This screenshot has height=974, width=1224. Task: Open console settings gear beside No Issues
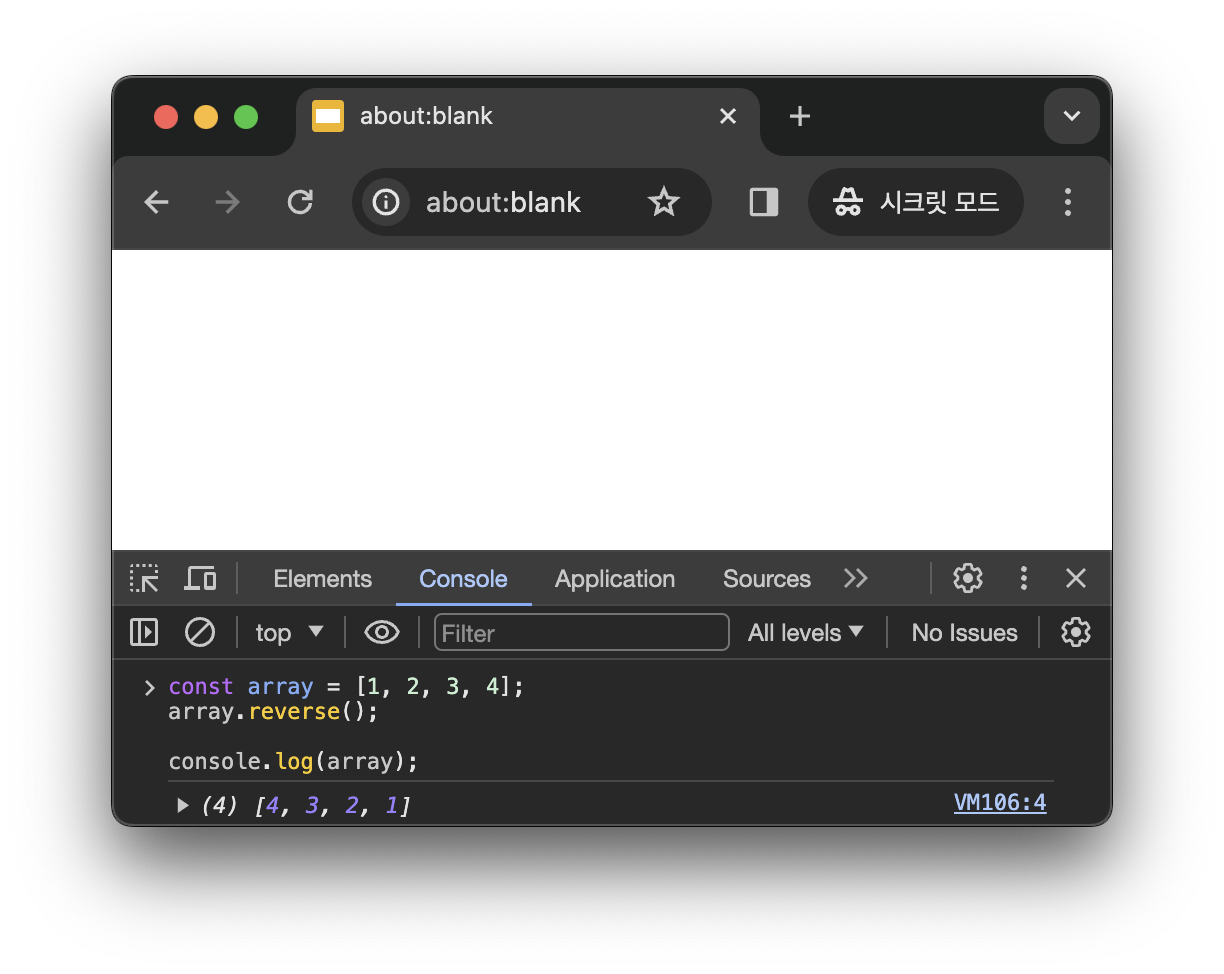click(x=1075, y=632)
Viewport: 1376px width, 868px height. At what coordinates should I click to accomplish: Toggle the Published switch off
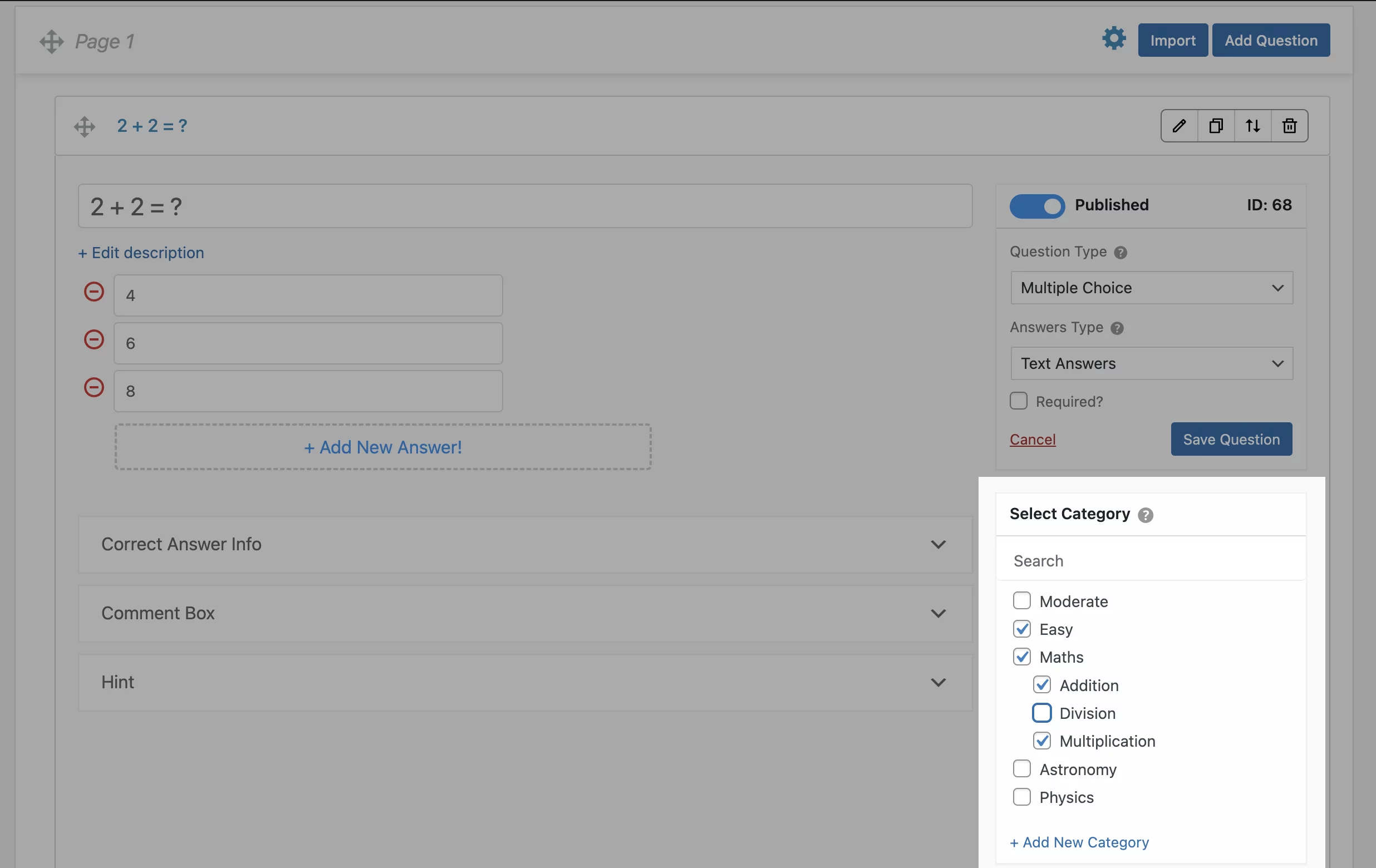pyautogui.click(x=1036, y=205)
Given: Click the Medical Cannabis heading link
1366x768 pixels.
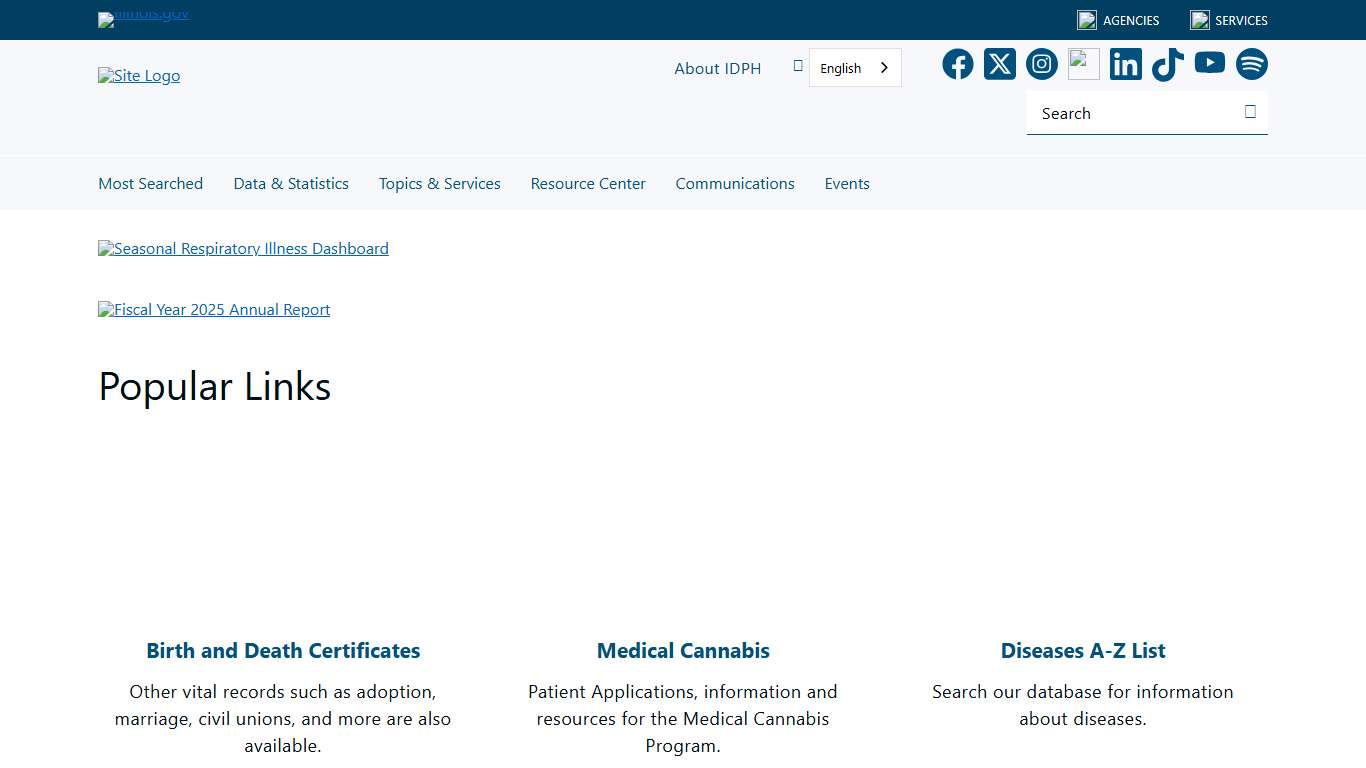Looking at the screenshot, I should 683,650.
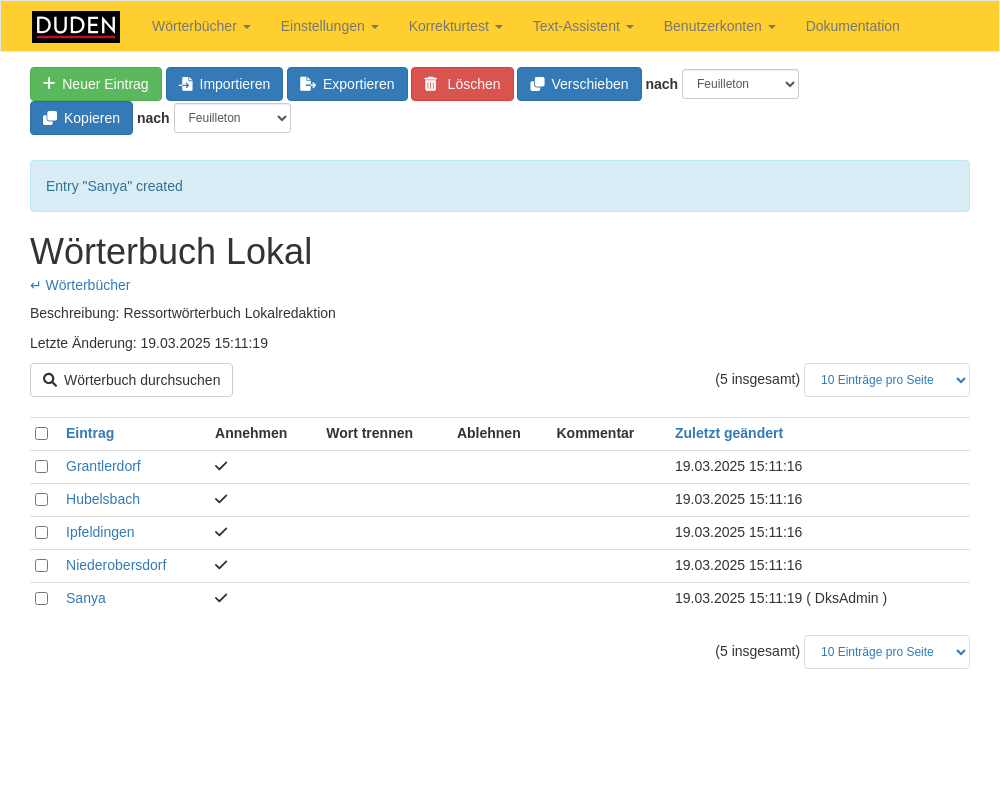Screen dimensions: 1000x800
Task: Go to the Dokumentation page
Action: point(852,26)
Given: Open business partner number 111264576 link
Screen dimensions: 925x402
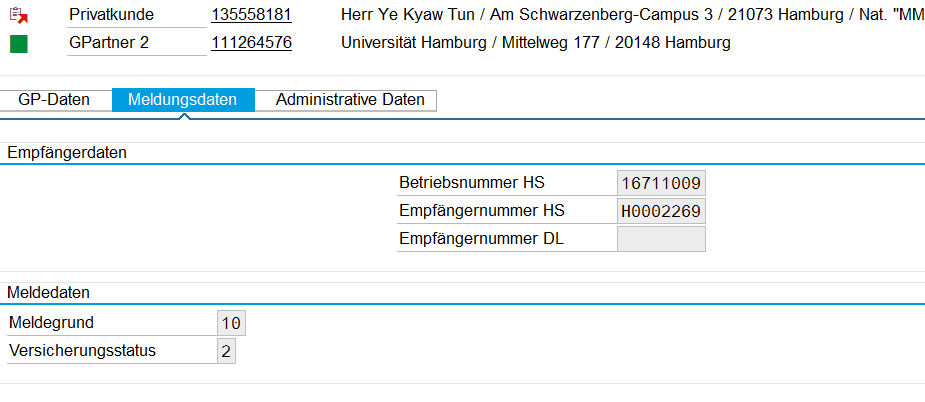Looking at the screenshot, I should (251, 43).
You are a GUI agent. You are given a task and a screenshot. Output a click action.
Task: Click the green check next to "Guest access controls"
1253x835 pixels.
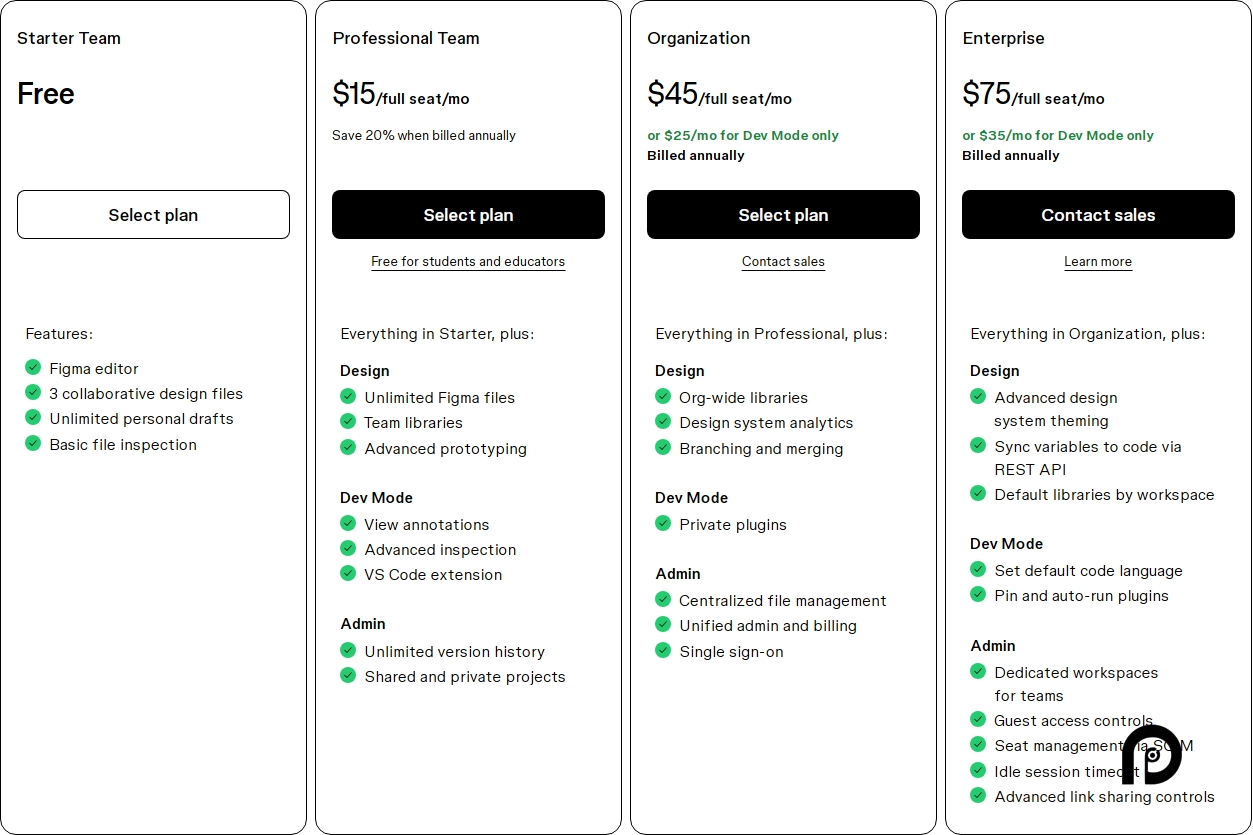click(x=978, y=719)
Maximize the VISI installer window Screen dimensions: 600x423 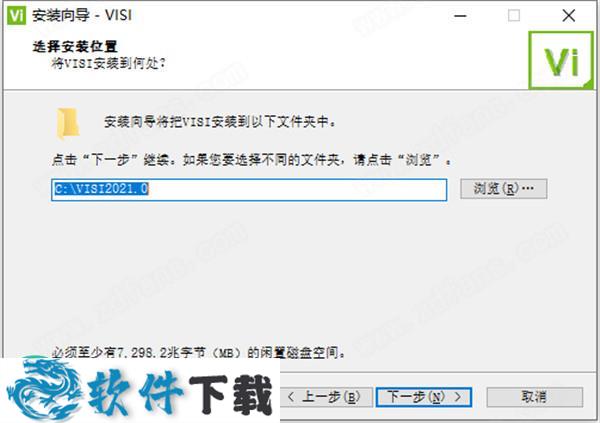[514, 16]
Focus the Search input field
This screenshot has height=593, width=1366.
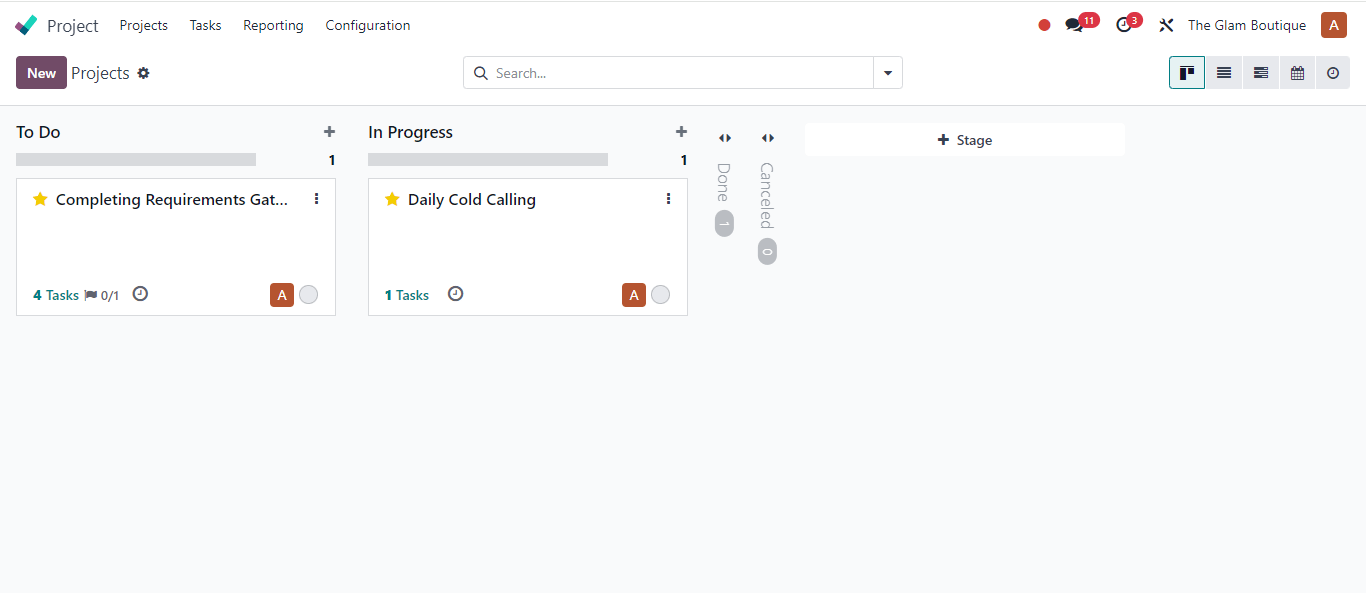[680, 73]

■ ACTIVITY ■
Using the listing above, write out exactly the lines from the one that holds "Focus the Search input field" through the last line, both included, and omit pictures.

■ EXERCISE ANSWER ■
Focus the Search input field
This screenshot has height=593, width=1366.
[680, 73]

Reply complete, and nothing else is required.